The investigation that led to Salas's arrest began in January 2017, when FBI Special Agent Michael Van Aelstyn learned that a money courier would be meeting with an undercover agent in Lexington, Kentucky for a large-scale cash delivery. Agents identified the money courier as Talia Ramos. They surveilled her during the next pickup on April 14, 2017, and observed her drive to a house on Sequoia Drive (the Sequoia House) and receive a large plastic bag from Eric James. They then conducted a traffic stop of Ramos and discovered a bag with approximately $300, 000 cash in her vehicle. From this point forward, Ramos cooperated with officers by acting as a confidential informant (CI) for the ongoing investigation.

Ramos told Van Aelstyn that the Sequoia House was owned and occupied by Ansar McIver and alerted Van Aelstyn of an expected drug delivery to take place on April 26 at James's mother's house (the Shropshire House).1 On that date, video and audio surveillance revealed that Ramos met the load drivers at Aguascalientes, a local grocery store, where one of the drivers asked her if she "had a place where they could work because he said the drugs were in the trailer, and they needed a covered place to take it out." R. 212, PID 1446. The drivers operated a truck with an attached trailer. Ramos led the drivers to the Shropshire House, where Ramos observed numerous individuals working to remove drug packages that were concealed in the axle of the attached trailer.

Ramos later alerted Van Aelstyn to another drug delivery expected on May 9. This time, Ramos met the load driver at a Motel 6 before leading him back to the Shropshire House. Once at the house, Ramos observed the driver remove concealed drugs from hidden compartments in the vehicle's wheel wells.

On May 18, Van Aelstyn received a call from Ramos about yet another load of narcotics being delivered.

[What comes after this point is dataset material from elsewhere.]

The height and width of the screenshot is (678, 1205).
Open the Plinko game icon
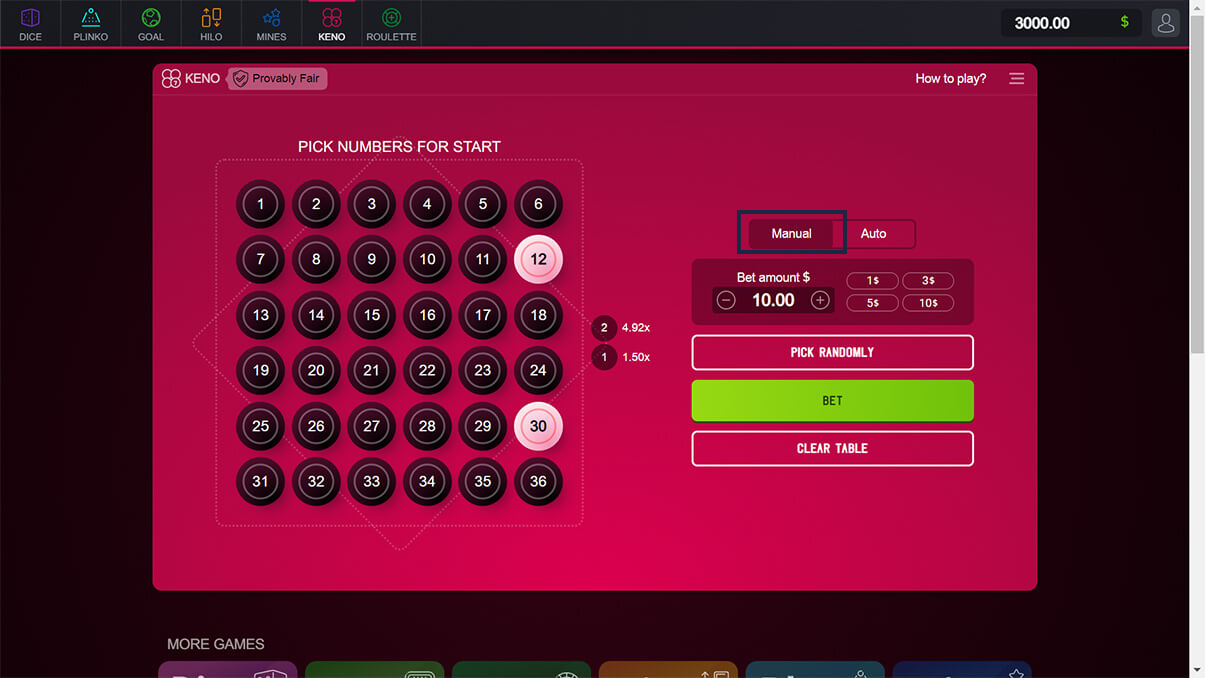click(90, 23)
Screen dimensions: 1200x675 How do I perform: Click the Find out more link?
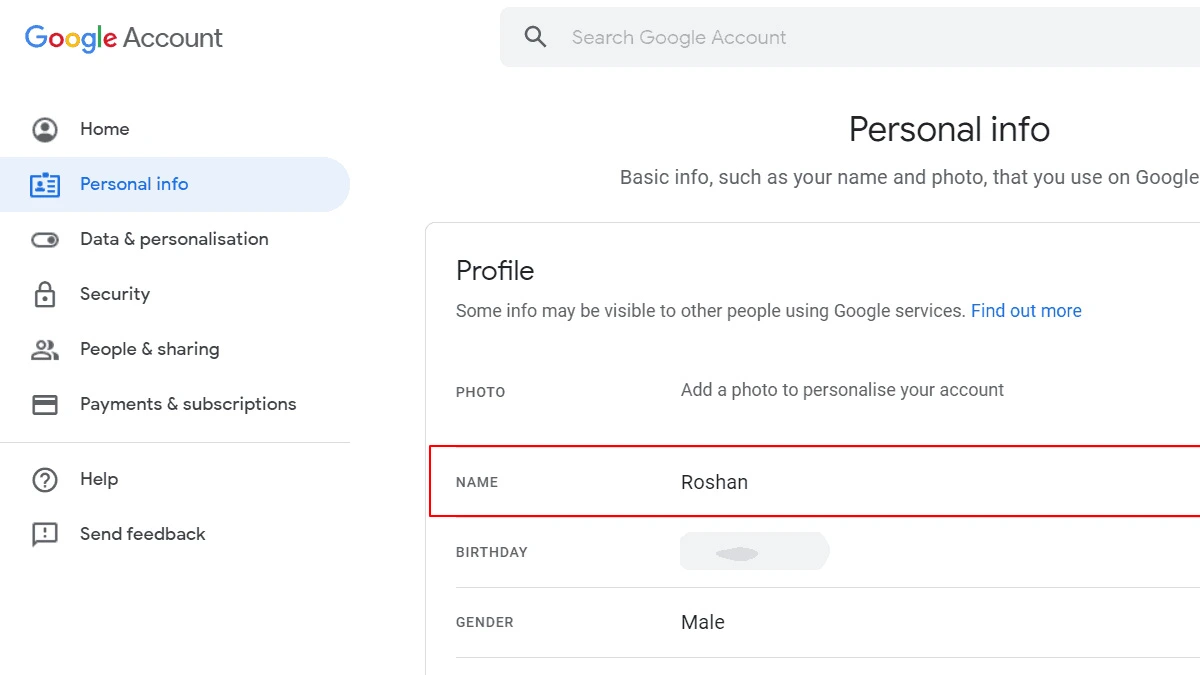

This third tip is what eventually led to Salas's arrest. According to Ramos, a load driver, whom she did not know at the time, contacted her to disclose that he would soon arrive in Lexington for a delivery. Ramos testified that she and the unknown caller agreed to meet at Aguascalientes. Upon arriving at the store, Ramos discovered the individual she had been coordinating with over the phone was Salas, who waved at her from the passenger seat of a gold Jeep. The Jeep had an attached trailer, similar to the one used in the first drug delivery, with a large air compressor on the back of the trailer. Ramos then instructed Salas to follow her back to the Shropshire house. Ramos did not have any contact with the Jeep's driver, Gerardo Mejia-Palacio.

After receiving the initial tip from Ramos, Van Aelstyn had assembled members of the Lexington Safe Streets Task Force, an FBI-led joint operation between federal, state, and local law enforcement, to try to prevent the narcotics from reaching their final destination. Ramos now informed Van Aelstyn of the Jeep's description. Once Ramos left the Aguascalientes with Salas and Mejia in tow, multiple officers followed behind the Jeep to conduct further surveillance. Van Aelstyn stated that "we followed along until we noticed some traffic violations occurring." R. 211, PID 1296.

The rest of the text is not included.